TASK REQUIREMENTS:
Search the entries below for the string "agent" and give the number of lines that hold it, nothing else.

SUPPLIED DATA below:

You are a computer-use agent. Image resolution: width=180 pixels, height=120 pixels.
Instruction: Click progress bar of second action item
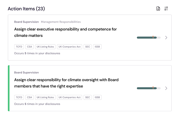pos(149,88)
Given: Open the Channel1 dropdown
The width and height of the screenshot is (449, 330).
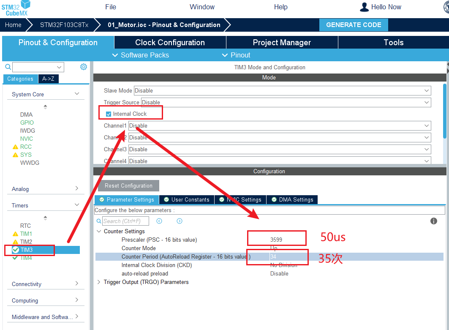Looking at the screenshot, I should click(280, 125).
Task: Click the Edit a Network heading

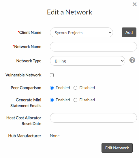Action: [70, 12]
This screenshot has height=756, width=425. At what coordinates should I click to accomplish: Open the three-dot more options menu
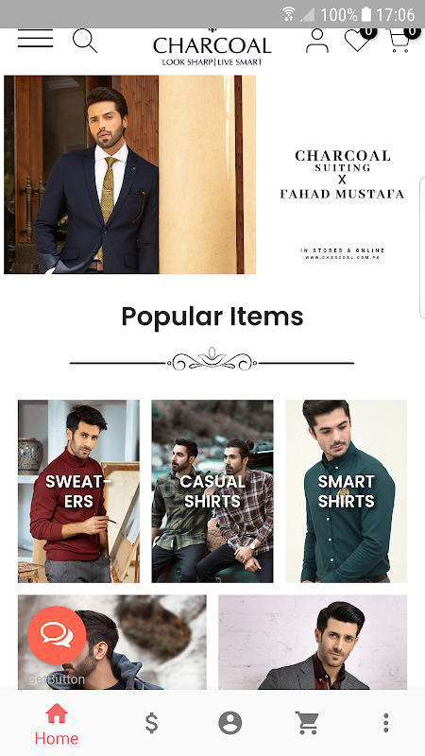385,723
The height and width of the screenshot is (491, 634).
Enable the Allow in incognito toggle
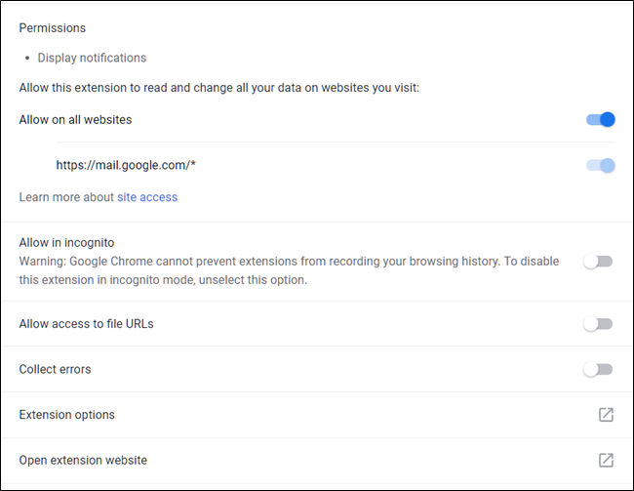597,262
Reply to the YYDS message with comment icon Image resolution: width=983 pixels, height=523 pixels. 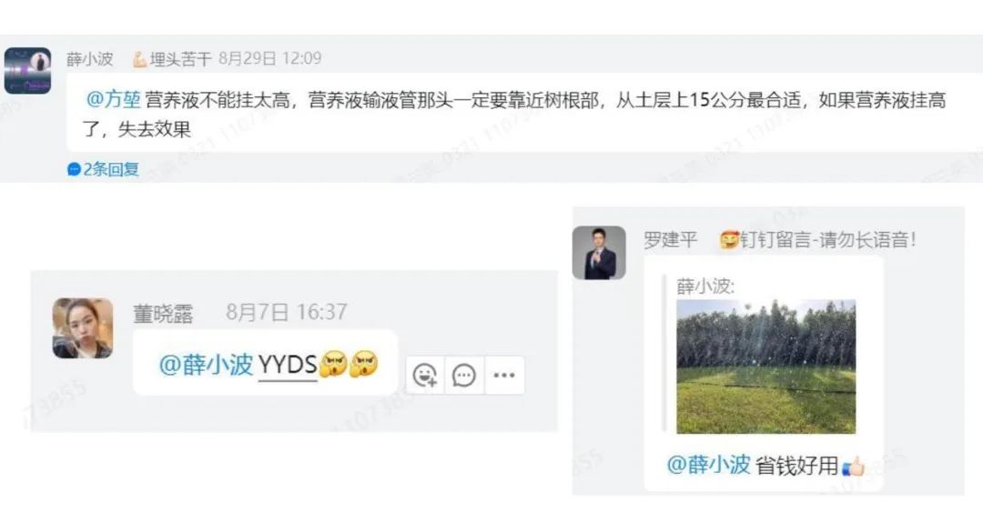[464, 375]
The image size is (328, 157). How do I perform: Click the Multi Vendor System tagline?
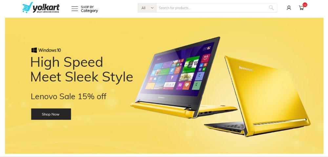click(48, 12)
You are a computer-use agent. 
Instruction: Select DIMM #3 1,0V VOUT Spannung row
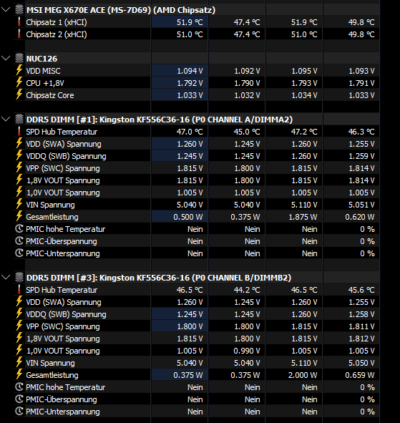click(197, 351)
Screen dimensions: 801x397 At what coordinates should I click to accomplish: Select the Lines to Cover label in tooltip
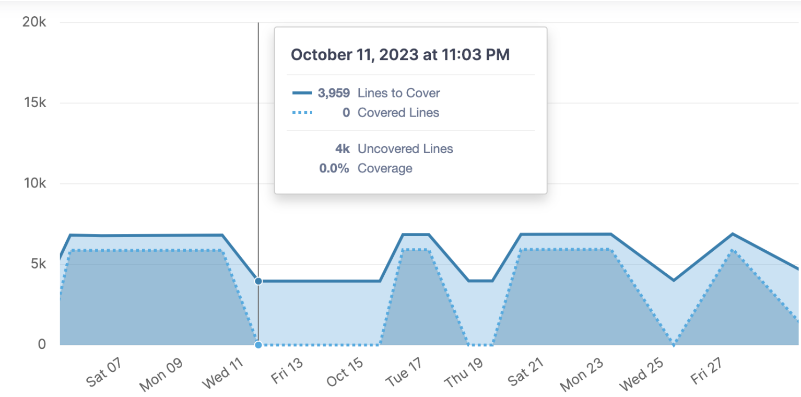pyautogui.click(x=398, y=94)
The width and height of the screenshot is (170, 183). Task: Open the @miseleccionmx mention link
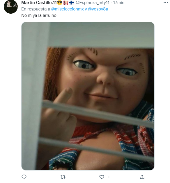click(68, 9)
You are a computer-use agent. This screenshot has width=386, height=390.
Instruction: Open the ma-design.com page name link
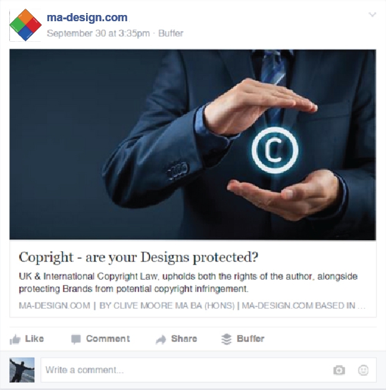pos(87,17)
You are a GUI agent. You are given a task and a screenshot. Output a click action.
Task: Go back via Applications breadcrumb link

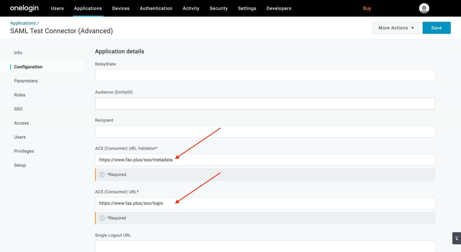pyautogui.click(x=23, y=23)
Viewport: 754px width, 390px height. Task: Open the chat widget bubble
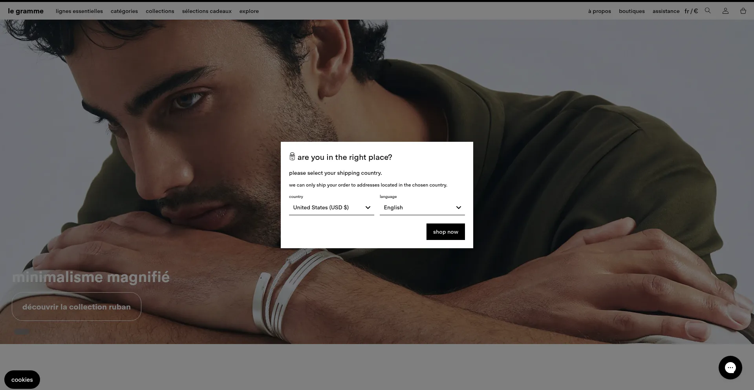pyautogui.click(x=730, y=368)
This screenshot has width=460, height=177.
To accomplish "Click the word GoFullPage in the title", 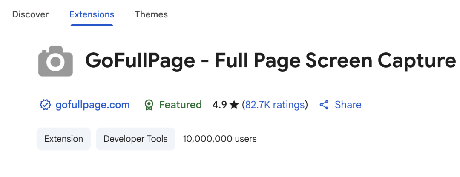I will tap(141, 61).
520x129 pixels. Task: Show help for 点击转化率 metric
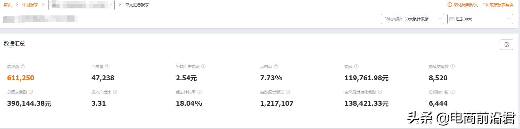point(199,92)
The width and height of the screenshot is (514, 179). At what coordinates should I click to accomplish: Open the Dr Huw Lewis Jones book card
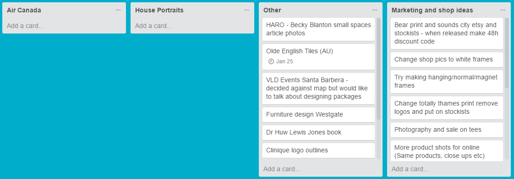(318, 132)
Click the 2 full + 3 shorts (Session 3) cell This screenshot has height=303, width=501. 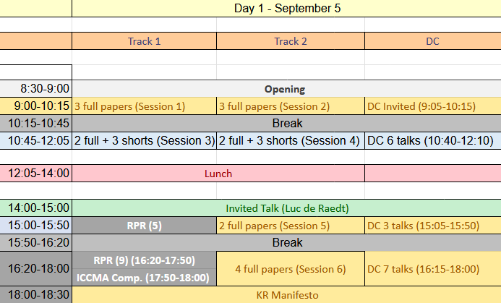[x=144, y=140]
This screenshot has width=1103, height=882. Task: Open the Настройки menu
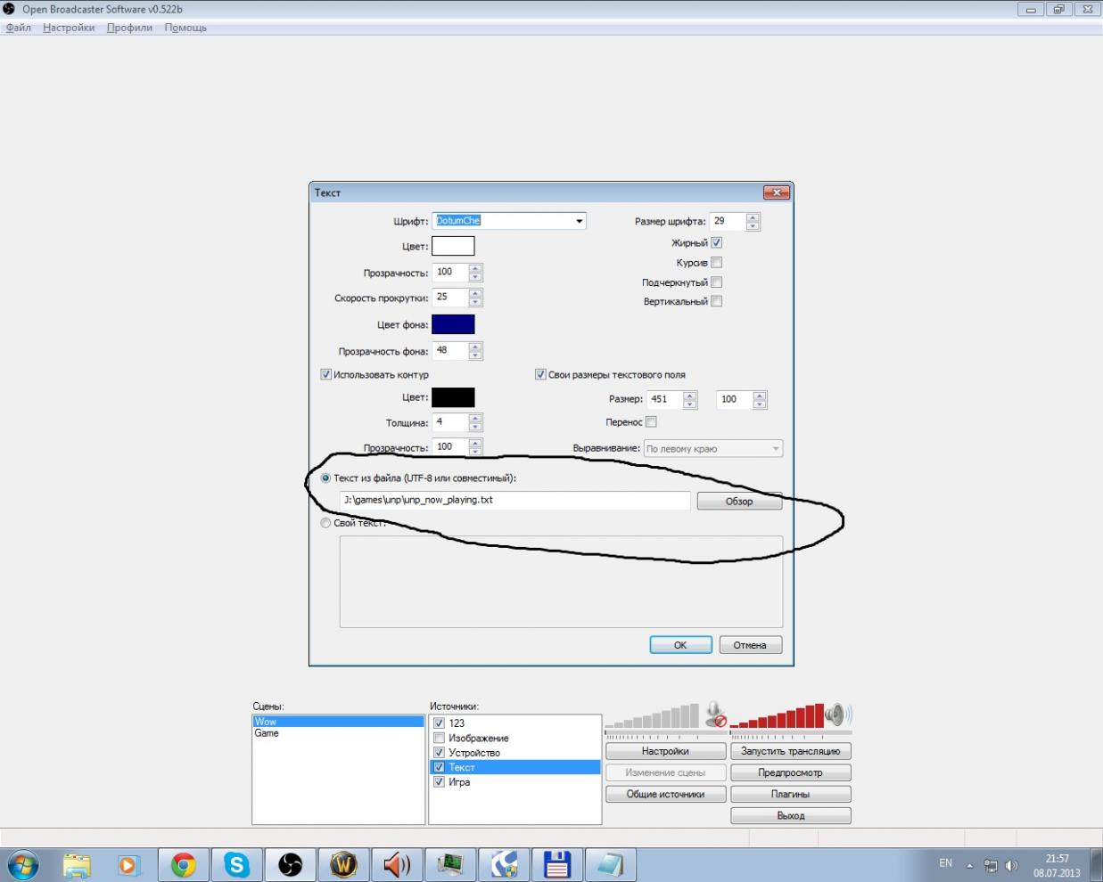(69, 28)
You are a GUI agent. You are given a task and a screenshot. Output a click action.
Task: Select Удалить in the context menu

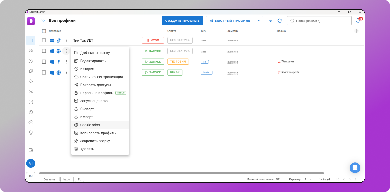coord(87,149)
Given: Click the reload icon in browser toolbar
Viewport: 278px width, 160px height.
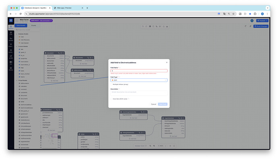Looking at the screenshot, I should tap(21, 14).
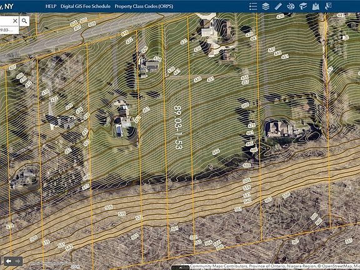Open the legend list icon
Image resolution: width=360 pixels, height=270 pixels.
(x=253, y=6)
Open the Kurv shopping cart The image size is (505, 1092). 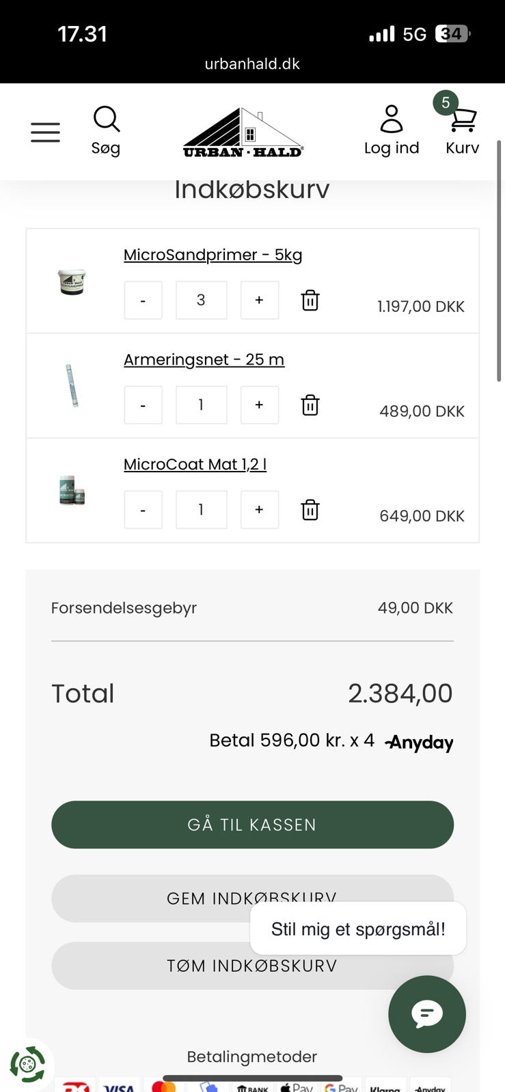pos(463,123)
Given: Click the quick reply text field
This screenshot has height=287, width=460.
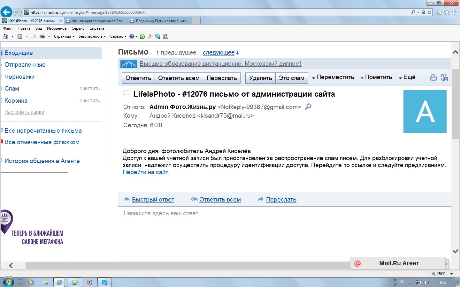Looking at the screenshot, I should tap(284, 228).
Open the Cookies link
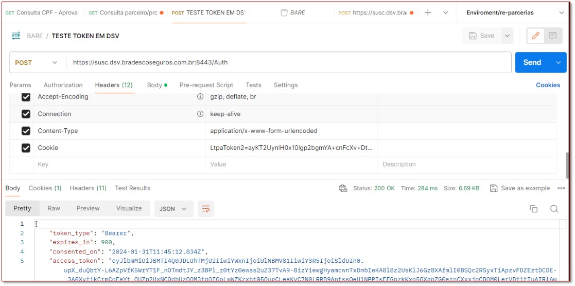Screen dimensions: 575x286 click(x=548, y=85)
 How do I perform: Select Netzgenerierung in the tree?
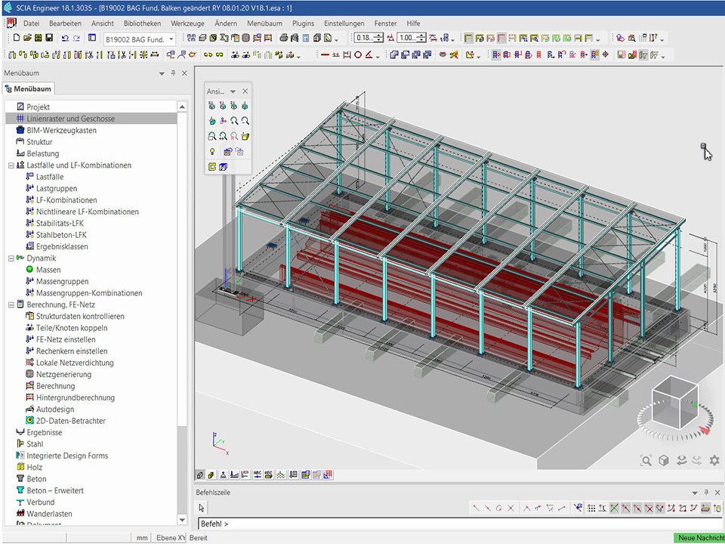tap(63, 374)
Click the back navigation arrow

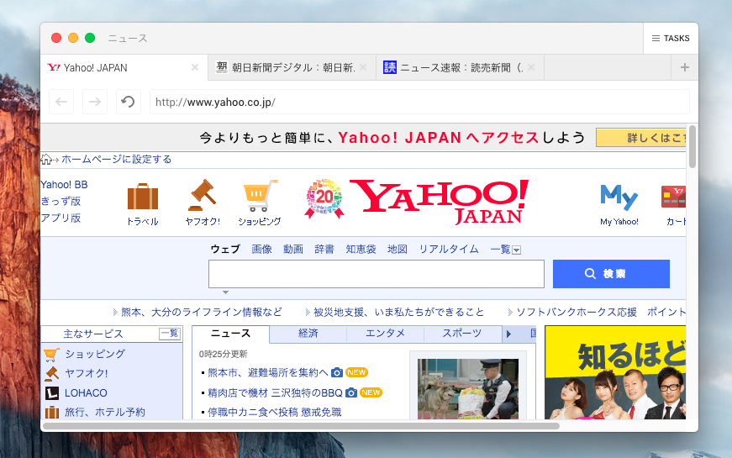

End of SUPPLIED DATA.

RESULT OF THE EXERCISE:
5